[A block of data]
= = = = = = =

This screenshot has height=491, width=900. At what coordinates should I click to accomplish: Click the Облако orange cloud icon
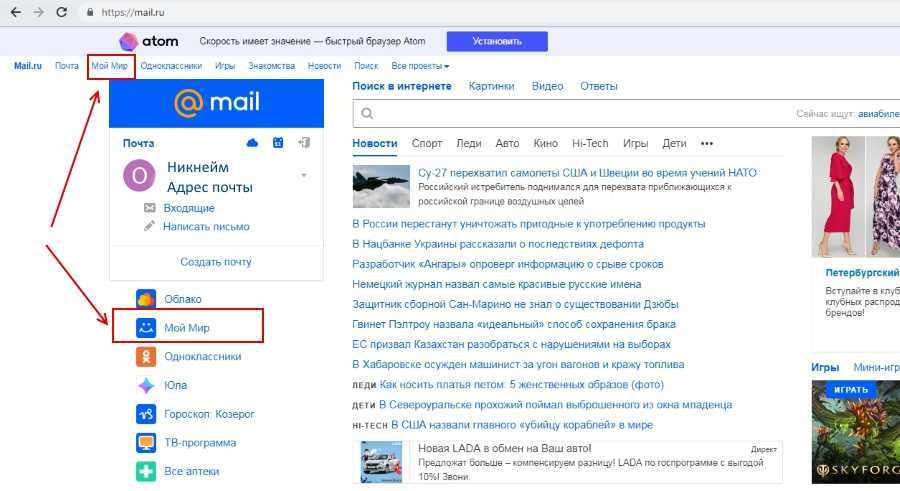[x=146, y=299]
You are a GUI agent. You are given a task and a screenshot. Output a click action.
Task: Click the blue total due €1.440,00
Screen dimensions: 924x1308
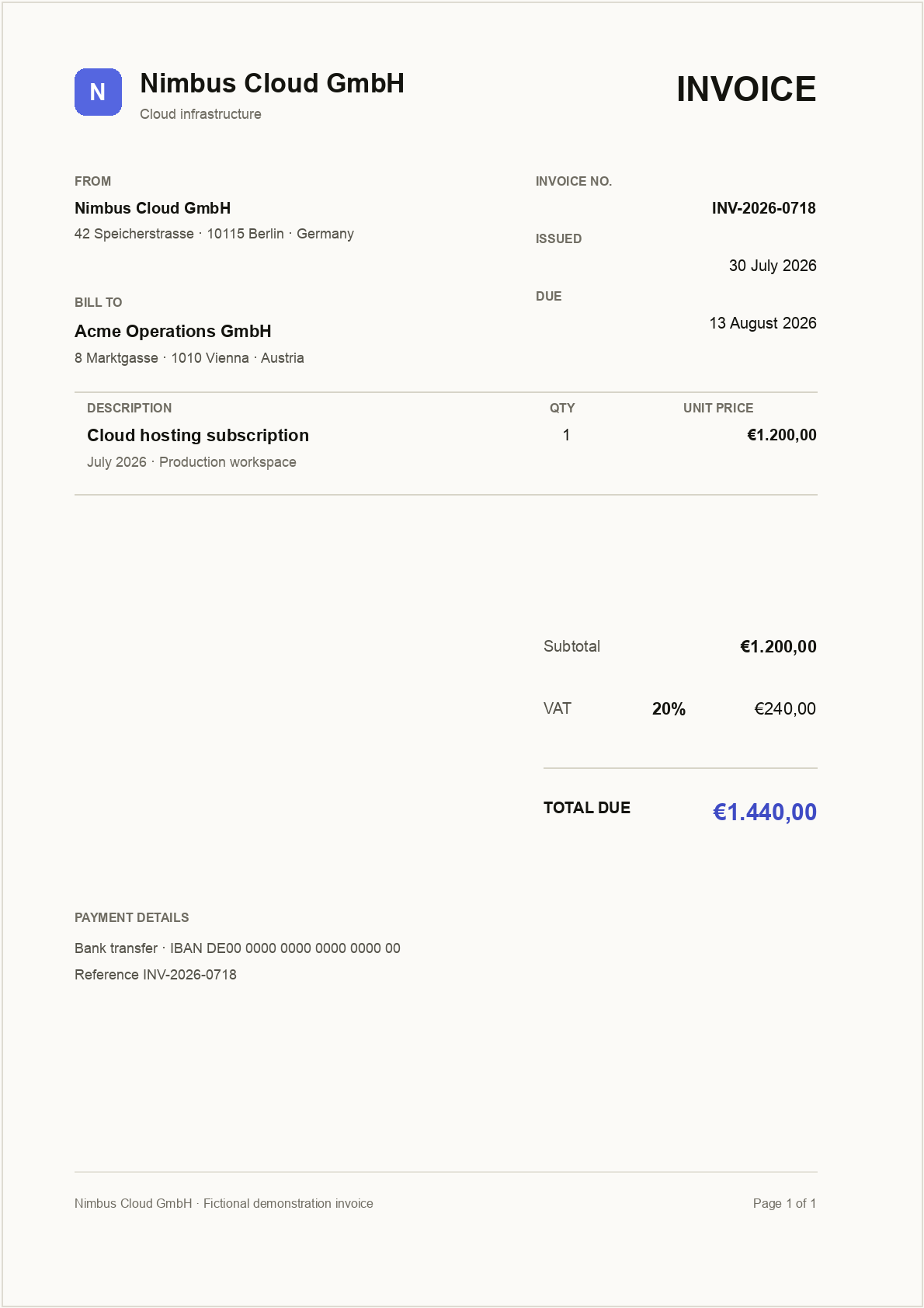point(765,812)
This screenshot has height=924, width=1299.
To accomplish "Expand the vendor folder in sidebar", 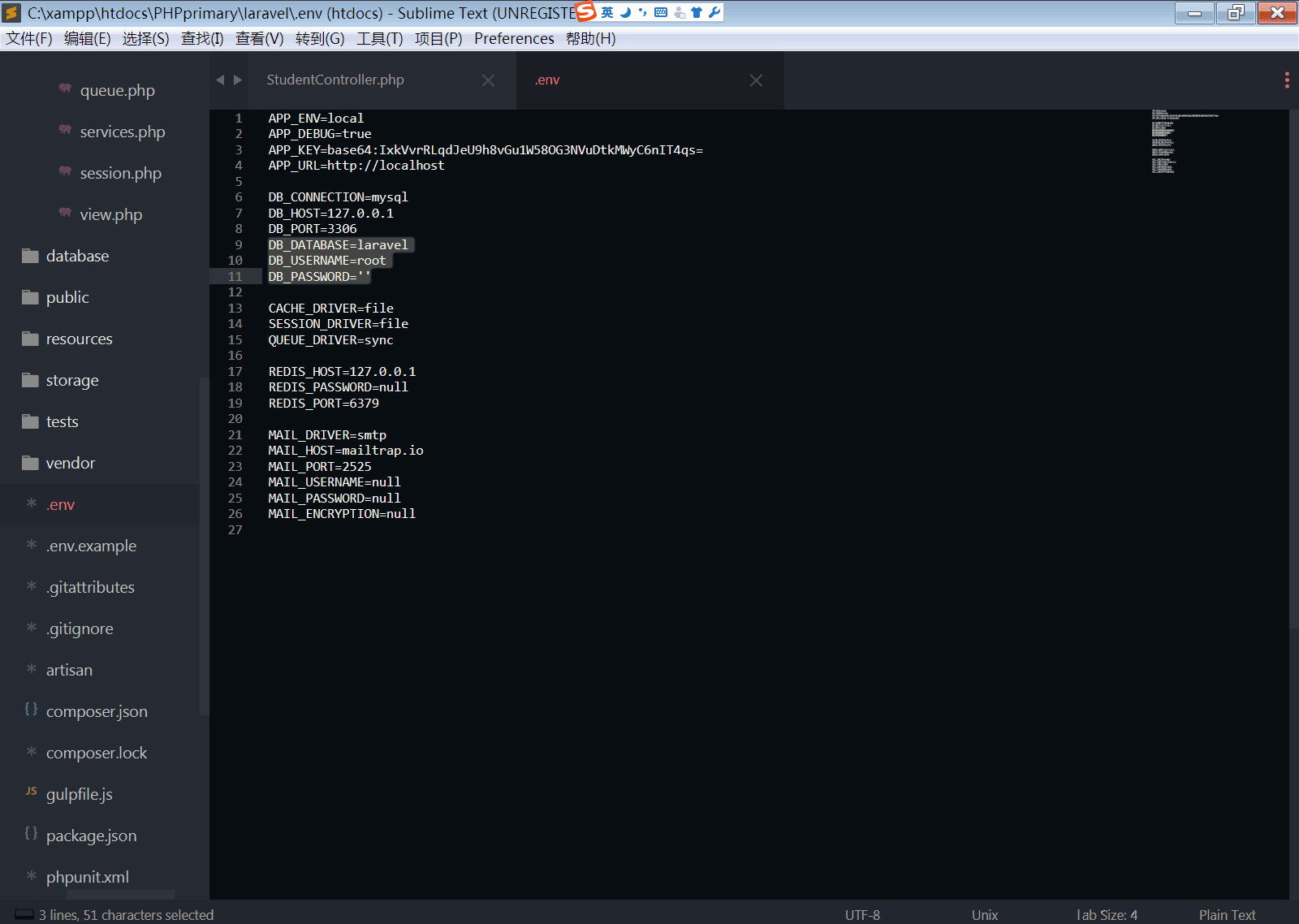I will click(71, 463).
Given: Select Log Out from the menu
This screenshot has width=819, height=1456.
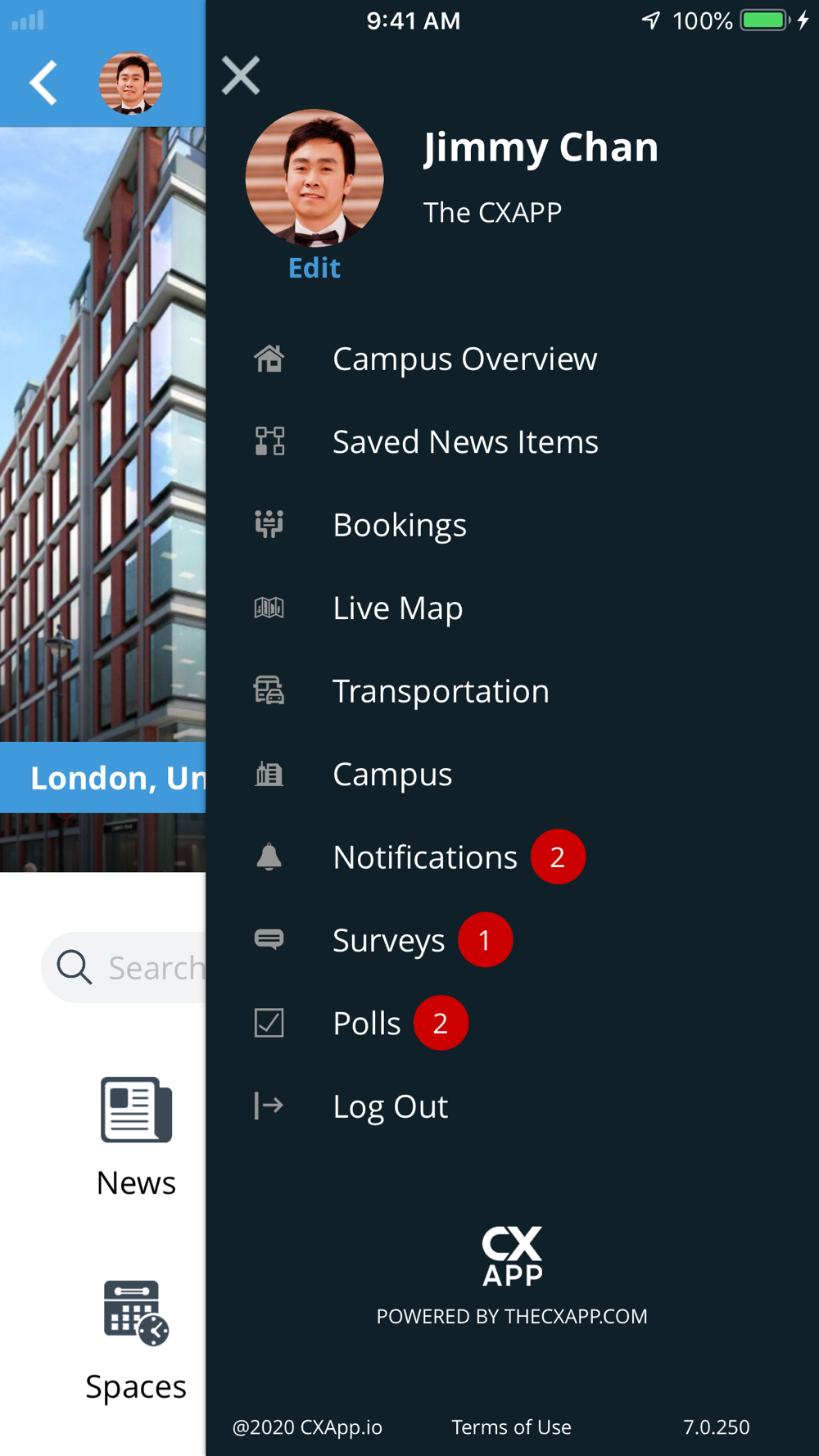Looking at the screenshot, I should (391, 1106).
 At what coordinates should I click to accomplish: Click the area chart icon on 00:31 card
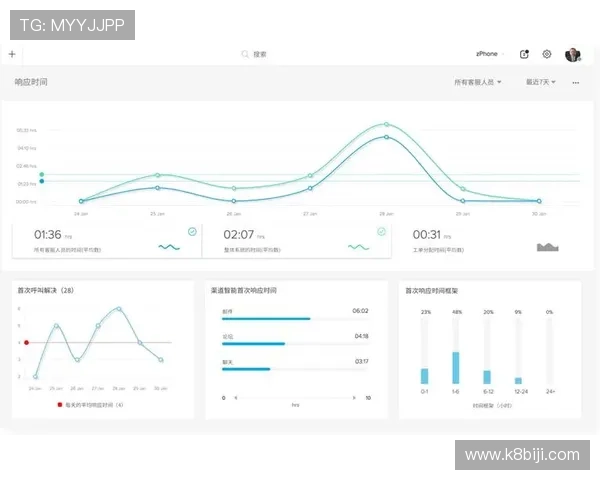pos(547,246)
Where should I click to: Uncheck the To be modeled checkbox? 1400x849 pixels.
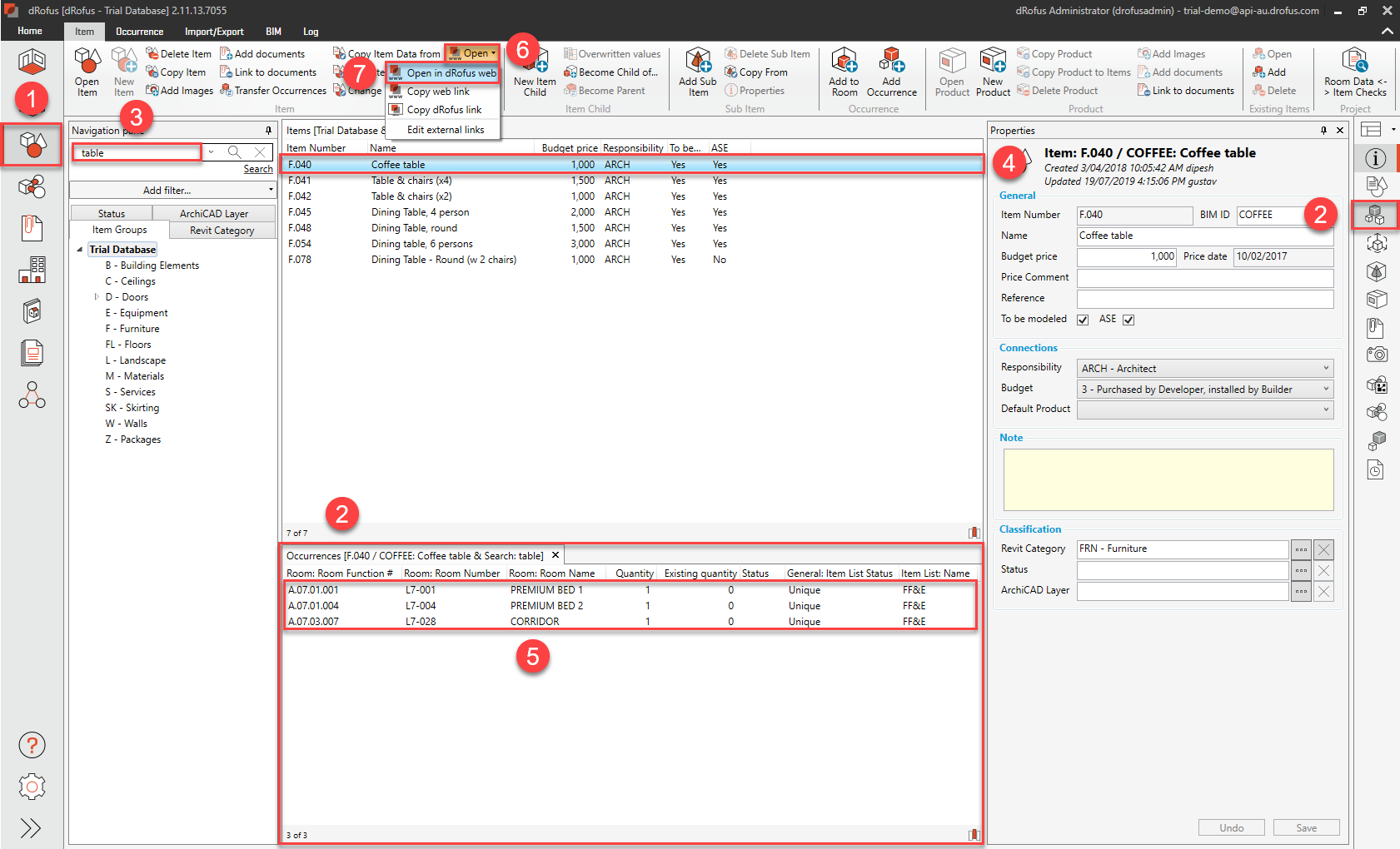1082,319
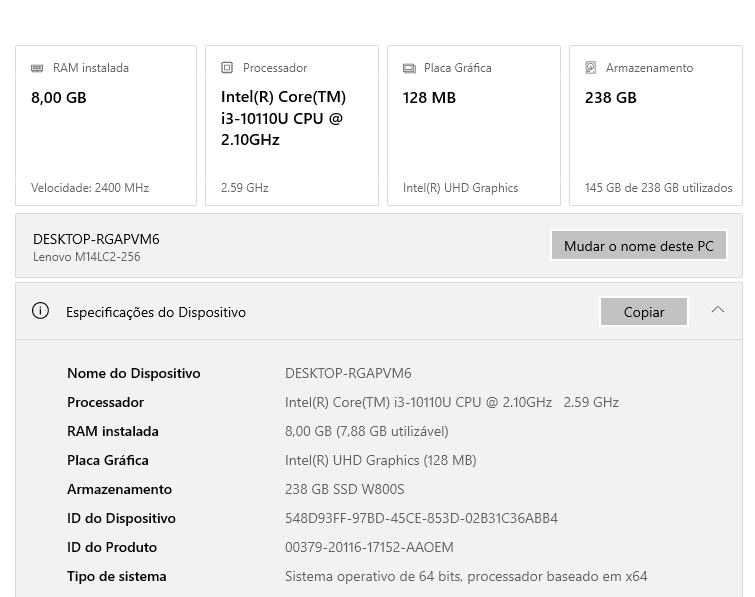755x597 pixels.
Task: Click the Lenovo M14LC2-256 model text
Action: pyautogui.click(x=87, y=257)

= = = = = = =

Copy the lines of the records exactly as they appear, starting at the line that contains "At what coordinates should I click to accomplish: Click the area" and ending at the last line of the records. Omit the pictures from your copy.

:: REPLY TO THE TASK ::
 At what coordinates should I click to accomplish: Click the area chart icon on 00:31 card
pos(547,246)
Where should I click to: Uncheck the To be modeled checkbox? 1400x849 pixels.
1082,319
755x597 pixels.
Task: Click the Lenovo M14LC2-256 model text
Action: pyautogui.click(x=87, y=257)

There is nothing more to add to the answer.